Once everything is configured, you can examine essential metrics, such as the findings generated by K8sGPT and detailed operator workload statistics. These will give you valuable insights into resource usage and overall efficiency, which you can easily review within a Grafana dashboard. Go to grafana url localhost:3000 and under dashboard link click on K8sGPT Overview.

Conclusion:

Following the steps outlined above, you have successfully integrated the K8sGPT Operator into your Kubernetes environment, complete with Prometheus-based observability and Grafana-powered visualization. Starting from the initial prerequisites, ensuring you have a Kubernetes cluster, Helm, and Prometheus. You have established a fully functional, AI-driven diagnostics environment within your cluster through the Operator and custom resource deployment.

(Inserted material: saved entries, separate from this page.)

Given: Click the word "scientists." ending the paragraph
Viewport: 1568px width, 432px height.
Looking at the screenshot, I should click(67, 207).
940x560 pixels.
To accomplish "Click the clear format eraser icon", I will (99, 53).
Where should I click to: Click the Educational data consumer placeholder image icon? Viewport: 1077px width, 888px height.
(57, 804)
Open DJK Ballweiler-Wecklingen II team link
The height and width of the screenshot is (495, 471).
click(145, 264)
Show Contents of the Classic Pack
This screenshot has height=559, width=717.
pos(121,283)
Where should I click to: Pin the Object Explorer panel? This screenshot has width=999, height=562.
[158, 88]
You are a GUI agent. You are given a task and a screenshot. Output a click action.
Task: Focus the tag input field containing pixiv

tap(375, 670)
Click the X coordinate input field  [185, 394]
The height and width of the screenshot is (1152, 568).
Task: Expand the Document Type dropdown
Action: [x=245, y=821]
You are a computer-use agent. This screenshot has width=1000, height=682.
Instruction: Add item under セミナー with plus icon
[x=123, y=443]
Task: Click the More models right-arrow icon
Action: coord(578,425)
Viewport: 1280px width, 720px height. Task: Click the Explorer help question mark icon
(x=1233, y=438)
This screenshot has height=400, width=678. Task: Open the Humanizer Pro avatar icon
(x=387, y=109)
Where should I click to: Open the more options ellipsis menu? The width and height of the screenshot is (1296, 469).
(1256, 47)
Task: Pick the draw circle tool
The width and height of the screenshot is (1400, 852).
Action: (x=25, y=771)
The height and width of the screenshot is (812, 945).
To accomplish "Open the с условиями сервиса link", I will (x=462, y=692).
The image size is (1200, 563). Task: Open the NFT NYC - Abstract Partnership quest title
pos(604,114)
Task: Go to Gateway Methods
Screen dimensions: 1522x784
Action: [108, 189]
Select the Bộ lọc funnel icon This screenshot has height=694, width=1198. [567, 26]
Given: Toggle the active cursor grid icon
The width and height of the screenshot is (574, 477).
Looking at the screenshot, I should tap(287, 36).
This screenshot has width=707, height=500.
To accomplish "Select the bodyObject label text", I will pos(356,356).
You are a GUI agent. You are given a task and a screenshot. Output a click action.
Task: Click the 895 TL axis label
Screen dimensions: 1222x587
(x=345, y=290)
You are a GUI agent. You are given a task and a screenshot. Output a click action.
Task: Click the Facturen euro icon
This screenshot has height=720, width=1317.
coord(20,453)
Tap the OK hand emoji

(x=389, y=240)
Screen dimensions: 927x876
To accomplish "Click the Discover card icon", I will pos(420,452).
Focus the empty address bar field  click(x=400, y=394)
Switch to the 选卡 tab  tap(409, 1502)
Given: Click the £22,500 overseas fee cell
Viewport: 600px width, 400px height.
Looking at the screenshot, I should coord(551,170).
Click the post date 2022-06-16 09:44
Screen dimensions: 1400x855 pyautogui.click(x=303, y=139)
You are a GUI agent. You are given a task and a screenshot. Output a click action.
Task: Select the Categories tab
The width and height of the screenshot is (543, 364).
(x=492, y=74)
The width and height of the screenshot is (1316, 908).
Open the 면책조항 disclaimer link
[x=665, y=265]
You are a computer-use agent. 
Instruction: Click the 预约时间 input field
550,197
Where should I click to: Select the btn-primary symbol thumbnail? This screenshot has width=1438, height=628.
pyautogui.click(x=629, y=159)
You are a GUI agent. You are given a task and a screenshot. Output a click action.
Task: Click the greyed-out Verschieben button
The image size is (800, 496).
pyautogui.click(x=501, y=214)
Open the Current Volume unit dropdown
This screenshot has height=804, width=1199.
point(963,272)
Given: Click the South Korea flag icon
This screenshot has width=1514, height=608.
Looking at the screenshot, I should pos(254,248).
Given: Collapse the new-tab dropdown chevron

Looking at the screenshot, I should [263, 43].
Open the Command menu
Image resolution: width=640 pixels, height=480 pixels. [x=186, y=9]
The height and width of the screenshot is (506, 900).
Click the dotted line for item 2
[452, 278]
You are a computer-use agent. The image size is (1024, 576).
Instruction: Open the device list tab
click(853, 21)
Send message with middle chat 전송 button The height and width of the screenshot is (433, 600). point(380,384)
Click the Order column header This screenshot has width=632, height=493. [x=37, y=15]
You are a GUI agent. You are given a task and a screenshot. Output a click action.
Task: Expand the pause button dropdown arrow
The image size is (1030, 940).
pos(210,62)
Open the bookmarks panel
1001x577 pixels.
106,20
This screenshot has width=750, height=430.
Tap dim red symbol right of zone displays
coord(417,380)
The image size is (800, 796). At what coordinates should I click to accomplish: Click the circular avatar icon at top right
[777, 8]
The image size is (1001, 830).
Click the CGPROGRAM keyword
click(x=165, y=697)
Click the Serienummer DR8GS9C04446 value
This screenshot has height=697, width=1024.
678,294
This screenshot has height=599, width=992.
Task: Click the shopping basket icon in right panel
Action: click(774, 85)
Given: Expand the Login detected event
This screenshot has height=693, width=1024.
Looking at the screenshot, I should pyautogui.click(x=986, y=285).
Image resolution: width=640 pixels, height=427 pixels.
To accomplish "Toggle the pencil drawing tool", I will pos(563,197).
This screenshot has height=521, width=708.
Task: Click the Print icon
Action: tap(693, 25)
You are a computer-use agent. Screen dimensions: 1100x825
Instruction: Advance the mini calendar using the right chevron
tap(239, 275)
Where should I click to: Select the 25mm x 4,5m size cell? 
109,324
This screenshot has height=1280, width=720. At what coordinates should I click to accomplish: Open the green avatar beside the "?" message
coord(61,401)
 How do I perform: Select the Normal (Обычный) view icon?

With this setup, the K8sGPT Operator continuously monitors cluster resources, surfaces potential issues, and integrates directly with your observability stack. Prometheus collects key metrics, while Grafana provides intuitive dashboards for real-time insights. Leveraging AI-driven analysis, K8sGPT empowers engineers to quickly troubleshoot issues, streamline deployments, and improve the overall health and efficiency of Kubernetes workloads.

As your infrastructure grows and evolves, you can refine the K8sGPT configuration to target specific resources, adjust the operator’s behavior, and tailor its diagnostics to align with your operational needs. The combination of Kubernetes, K8sGPT, Prometheus, and Grafana lays a robust foundation for proactive cluster management, ensuring stable, reliable, and informed operations at scale.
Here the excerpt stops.